(Required work)
Give back exactly the first lines of the entries below, through the line with "Click the signal".

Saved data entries
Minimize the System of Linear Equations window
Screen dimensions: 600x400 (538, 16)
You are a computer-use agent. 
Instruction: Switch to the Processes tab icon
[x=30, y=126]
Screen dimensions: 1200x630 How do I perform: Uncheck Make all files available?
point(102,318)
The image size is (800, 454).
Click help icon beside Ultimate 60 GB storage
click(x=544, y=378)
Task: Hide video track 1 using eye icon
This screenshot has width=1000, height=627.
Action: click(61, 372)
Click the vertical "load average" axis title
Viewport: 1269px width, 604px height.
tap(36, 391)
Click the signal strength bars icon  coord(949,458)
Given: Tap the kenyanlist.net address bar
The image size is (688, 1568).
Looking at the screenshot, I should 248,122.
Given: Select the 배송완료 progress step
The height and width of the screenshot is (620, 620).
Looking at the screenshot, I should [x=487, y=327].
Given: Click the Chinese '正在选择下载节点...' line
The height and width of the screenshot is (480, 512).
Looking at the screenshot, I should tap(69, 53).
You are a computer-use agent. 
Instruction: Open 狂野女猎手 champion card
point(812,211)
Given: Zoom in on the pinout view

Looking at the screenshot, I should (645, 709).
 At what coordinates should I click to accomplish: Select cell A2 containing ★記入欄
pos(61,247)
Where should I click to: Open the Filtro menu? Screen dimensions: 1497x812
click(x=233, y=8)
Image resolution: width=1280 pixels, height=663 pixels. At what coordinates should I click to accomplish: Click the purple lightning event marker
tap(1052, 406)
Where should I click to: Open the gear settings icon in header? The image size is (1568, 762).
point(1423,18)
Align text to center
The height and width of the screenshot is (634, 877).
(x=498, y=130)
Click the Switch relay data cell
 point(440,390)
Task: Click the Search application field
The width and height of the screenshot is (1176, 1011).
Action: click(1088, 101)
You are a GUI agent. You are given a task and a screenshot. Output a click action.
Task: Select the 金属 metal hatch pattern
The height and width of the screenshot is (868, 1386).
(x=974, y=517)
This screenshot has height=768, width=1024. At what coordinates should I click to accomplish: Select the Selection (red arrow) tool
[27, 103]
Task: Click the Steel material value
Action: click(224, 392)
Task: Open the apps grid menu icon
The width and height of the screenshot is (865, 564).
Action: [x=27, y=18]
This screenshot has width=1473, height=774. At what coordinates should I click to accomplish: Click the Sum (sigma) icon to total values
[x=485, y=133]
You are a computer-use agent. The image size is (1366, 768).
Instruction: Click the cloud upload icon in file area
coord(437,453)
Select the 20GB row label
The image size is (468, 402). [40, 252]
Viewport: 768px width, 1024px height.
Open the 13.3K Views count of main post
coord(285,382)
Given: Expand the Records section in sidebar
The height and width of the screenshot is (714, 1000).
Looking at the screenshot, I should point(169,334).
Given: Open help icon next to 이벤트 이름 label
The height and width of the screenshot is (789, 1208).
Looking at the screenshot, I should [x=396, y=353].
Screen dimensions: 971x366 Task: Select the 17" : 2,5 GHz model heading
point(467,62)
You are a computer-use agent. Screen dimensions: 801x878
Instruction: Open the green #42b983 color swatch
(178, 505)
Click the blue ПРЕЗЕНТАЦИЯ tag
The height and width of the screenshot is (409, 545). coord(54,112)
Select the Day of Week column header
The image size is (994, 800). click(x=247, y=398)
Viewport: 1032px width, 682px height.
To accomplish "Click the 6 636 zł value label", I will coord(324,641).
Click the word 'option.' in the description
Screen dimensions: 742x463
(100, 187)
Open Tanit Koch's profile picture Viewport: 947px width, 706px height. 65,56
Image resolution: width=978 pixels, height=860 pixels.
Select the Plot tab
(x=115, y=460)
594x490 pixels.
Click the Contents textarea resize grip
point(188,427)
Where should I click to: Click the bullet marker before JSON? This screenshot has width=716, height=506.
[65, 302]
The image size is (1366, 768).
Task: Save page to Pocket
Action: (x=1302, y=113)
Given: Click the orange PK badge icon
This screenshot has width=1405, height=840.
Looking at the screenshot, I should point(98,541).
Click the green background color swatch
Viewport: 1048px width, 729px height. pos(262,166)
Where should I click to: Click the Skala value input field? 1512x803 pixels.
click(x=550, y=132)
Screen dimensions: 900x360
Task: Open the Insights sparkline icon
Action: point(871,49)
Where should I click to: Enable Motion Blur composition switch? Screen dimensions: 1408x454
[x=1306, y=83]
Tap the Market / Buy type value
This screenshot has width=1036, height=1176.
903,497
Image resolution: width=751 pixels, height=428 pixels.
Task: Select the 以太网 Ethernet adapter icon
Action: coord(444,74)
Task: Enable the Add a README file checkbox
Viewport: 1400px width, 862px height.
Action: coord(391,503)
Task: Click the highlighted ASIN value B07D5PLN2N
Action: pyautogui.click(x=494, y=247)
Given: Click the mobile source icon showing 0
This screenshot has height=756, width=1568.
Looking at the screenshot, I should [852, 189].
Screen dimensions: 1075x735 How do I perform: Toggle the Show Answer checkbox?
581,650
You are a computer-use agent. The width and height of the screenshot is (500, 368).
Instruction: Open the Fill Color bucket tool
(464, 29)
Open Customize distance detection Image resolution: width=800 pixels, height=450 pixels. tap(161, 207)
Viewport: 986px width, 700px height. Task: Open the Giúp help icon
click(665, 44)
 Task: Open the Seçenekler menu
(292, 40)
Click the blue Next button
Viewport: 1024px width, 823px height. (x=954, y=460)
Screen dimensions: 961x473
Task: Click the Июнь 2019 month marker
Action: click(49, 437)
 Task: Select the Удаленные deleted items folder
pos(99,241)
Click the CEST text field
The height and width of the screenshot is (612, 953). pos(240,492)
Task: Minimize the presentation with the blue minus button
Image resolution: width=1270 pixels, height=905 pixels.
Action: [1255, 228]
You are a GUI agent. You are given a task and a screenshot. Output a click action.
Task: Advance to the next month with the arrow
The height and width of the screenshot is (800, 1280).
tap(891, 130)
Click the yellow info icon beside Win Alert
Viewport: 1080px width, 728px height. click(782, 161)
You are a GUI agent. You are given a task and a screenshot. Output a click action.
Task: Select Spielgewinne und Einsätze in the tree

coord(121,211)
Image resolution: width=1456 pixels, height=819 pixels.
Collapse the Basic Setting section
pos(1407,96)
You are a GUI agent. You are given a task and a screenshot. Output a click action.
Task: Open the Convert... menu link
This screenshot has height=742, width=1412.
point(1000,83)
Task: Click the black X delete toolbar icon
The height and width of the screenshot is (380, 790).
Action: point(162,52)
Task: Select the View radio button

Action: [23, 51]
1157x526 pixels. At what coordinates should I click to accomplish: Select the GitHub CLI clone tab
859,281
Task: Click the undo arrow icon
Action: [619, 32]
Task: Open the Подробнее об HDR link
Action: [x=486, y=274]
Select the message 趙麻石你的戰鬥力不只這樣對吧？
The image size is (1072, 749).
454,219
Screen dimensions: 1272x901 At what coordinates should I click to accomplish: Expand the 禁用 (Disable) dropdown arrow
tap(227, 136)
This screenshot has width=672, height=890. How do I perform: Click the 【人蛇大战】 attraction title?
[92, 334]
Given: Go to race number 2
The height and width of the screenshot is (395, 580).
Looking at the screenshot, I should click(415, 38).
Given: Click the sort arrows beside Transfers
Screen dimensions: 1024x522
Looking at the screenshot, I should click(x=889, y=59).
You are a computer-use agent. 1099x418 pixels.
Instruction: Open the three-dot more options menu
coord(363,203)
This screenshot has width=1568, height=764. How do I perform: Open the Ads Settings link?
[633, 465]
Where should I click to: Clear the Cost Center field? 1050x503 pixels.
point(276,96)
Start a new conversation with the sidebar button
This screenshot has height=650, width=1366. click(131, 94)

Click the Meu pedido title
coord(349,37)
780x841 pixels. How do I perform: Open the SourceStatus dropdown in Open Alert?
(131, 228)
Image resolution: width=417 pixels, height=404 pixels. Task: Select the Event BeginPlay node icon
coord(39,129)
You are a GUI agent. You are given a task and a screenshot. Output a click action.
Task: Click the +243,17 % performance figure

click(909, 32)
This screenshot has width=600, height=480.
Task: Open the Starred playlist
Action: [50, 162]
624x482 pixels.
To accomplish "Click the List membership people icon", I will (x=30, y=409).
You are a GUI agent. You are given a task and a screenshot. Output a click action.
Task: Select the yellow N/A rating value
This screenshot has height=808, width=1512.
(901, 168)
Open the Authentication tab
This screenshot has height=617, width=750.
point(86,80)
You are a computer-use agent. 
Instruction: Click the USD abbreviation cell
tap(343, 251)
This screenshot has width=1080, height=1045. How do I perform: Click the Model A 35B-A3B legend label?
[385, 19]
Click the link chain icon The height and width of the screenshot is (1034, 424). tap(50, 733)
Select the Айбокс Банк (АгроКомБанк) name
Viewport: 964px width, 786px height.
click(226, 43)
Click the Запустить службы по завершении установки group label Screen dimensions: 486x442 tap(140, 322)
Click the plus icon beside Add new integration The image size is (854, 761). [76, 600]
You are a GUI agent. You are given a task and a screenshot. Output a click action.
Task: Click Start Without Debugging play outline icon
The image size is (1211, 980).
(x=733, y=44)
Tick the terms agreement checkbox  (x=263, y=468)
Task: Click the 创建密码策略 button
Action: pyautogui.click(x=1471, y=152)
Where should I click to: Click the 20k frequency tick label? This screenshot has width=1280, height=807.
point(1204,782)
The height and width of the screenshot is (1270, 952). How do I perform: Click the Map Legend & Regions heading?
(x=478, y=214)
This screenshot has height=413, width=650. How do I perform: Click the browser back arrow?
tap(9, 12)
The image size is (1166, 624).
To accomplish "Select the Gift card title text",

(Solution for this exercise)
Minimize the System of Linear Equations window
Screen dimensions: 600x400 (538, 16)
You are a computer-use agent. 
Instruction: Switch to the Processes tab icon
[x=30, y=126]
Screen dimensions: 1200x630 How do I perform: Uncheck Make all files available?
point(102,318)
The image size is (800, 454).
Click help icon beside Ultimate 60 GB storage
click(x=544, y=378)
Task: Hide video track 1 using eye icon
This screenshot has width=1000, height=627.
Action: click(61, 372)
Click the vertical "load average" axis title
Viewport: 1269px width, 604px height.
tap(36, 391)
Click the signal strength bars icon  coord(949,458)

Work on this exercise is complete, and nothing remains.